» **TASK GOAL**: Your reply should be the whole listing, copied exactly, with the pictures left out.

•••••

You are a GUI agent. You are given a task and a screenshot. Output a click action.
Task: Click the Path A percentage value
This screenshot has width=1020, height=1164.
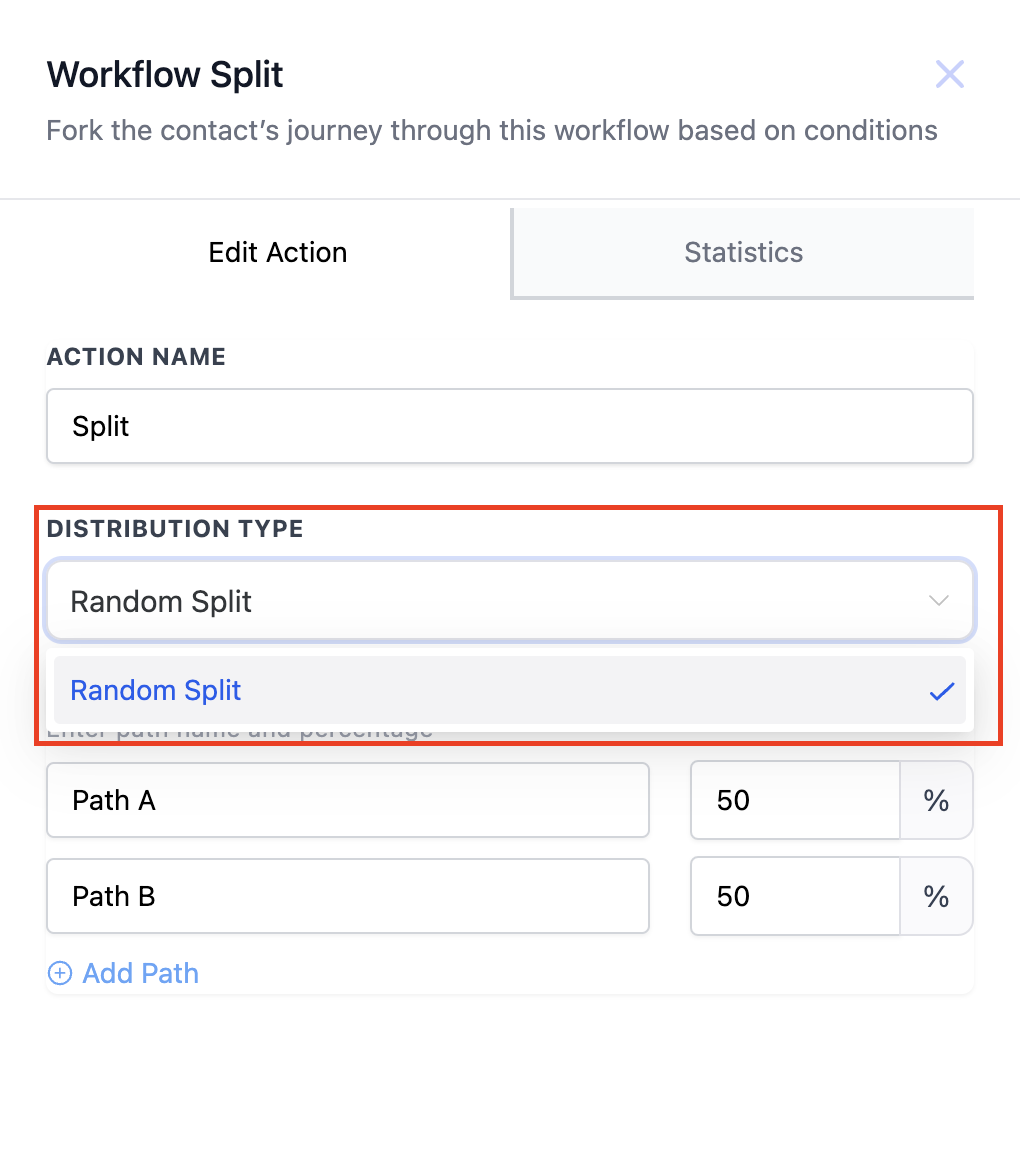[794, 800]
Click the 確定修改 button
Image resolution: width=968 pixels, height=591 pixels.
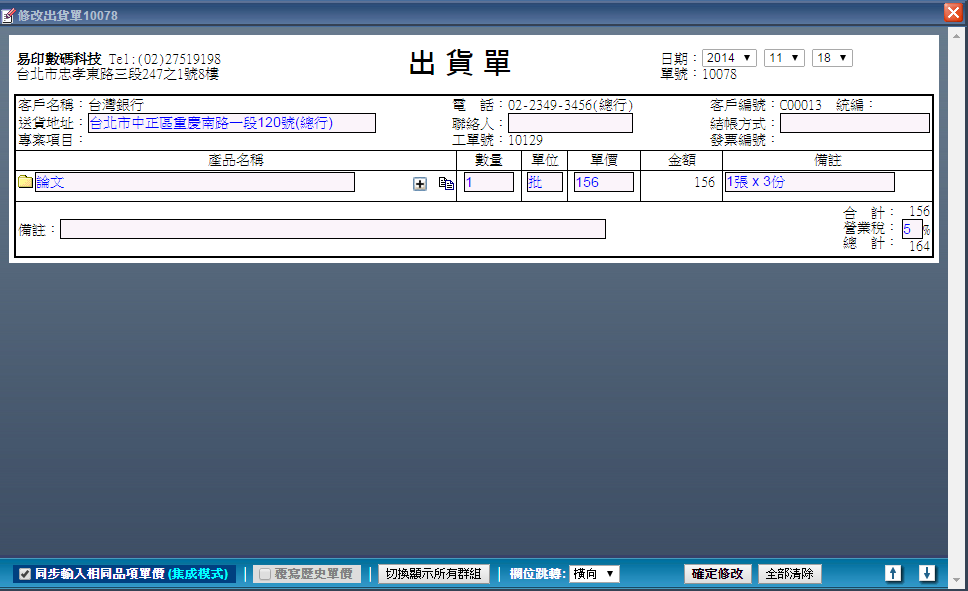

•••••

» **ANSWER TO THE EXERCISE**:
You are a GUI agent. You are given a task and a screenshot. Output a click action.
Task: Click the Path A percentage value
This screenshot has width=1020, height=1164.
[794, 800]
Click the 確定修改 button
Image resolution: width=968 pixels, height=591 pixels.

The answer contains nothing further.